Panelin odak noktası, İsrail’in Gazze’de yürüttüğü saldırıların çevresel ve insani sonuçlarının bir bütün olarak değerlendirilmesidir. Katılımcılar, İsrail ordusunun sistematik biçimde tarım alanlarını, gıda depolarını, su şebekelerini ve enerji altyapılarını hedef aldığını, bunun sonucunda açlık, kıtlık ve salgın riskinin bölge genelinde yayıldığını belirtmiştir.
Hani Almadhoun, BM gıda sevkiyatlarının İsrail kontrol noktalarında durdurulduğunu ve Gazze’de “bilinçli bir aç bırakma politikası” yürütüldüğünü ifade etmiştir. Prof. Mazin Qumsiyeh ise ekolojik tahribatı, “bombardıman sonrası toprakların tarıma elverişsiz hale getirilmesi” ve “su kaynaklarının kirlenmesi” üzerinden açıklamıştır.

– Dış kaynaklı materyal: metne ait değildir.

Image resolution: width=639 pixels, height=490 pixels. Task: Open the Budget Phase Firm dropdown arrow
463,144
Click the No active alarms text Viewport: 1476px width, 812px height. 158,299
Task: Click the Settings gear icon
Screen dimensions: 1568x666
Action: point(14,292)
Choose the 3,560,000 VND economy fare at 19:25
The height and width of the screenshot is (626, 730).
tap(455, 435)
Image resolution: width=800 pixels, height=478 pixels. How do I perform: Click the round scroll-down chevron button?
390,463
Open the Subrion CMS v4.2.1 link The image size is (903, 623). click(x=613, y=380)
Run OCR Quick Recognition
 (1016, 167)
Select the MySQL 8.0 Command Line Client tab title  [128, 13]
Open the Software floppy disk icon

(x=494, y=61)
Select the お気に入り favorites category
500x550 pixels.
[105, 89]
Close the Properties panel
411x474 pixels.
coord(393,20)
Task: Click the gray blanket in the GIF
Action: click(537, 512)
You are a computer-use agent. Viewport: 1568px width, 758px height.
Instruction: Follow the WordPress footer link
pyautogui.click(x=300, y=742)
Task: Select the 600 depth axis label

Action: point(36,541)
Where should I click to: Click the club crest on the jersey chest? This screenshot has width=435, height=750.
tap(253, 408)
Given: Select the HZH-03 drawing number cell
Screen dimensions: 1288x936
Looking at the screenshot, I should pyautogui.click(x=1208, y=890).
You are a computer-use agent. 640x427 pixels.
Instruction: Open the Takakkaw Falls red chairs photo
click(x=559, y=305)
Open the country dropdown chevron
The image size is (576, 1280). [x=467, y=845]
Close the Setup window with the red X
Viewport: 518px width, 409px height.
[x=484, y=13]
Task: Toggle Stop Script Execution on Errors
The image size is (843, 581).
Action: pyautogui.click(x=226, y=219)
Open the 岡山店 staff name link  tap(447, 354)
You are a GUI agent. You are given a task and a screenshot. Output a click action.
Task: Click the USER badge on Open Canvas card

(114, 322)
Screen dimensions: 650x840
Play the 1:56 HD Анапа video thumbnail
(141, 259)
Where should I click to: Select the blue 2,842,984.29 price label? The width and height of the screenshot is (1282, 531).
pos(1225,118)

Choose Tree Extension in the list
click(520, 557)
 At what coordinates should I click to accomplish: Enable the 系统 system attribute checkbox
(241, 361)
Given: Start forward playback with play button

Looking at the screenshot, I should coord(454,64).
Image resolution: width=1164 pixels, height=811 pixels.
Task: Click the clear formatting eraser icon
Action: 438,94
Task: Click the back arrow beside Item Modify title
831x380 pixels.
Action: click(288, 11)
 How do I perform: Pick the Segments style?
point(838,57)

Prof. David Whyte, bu tür uygulamaların uluslararası hukukta “ekosit” olarak tanımlandığını, sivil çevreye yönelik kasıtlı saldırıların insanlığa karşı suç kapsamında değerlendirilmesi gerektiğini savunmuştur. BM Konut Hakkı Özel Raportörü Prof. Rajagopal, Gazze’de konut stokunun %70’inin tahrip edildiğini, elektrik ve su altyapısının neredeyse tamamen devre dışı kaldığını, bunun bir “yaşam alanı yıkımı” anlamına geldiğini belirtmiştir.
“Sivillerin ve Sivil Altyapının Hedef Alınması” Paneli
İkinci günün ikinci oturumu, “Sivillerin ve Sivil Altyapının Hedef Alınması” başlığıyla gerçekleştirilmiştir. Bu oturumda Gazze’de görev yapan sağlık çalışanları, cerrahlar ve uluslararası yardım görevlileri tanıklıklarını paylaşmıştır.
Katılımcılar arasında İngiliz doktor Dr. Javid Abulmoneim, Türk cerrah Dr. Taner Kamacı, Filistinli doktor Ghassan Abu Sittah, Norveçli travma cerrahı Dr. Mads Gilbert ve psikoterapist Gwyn Daniel yer almıştır.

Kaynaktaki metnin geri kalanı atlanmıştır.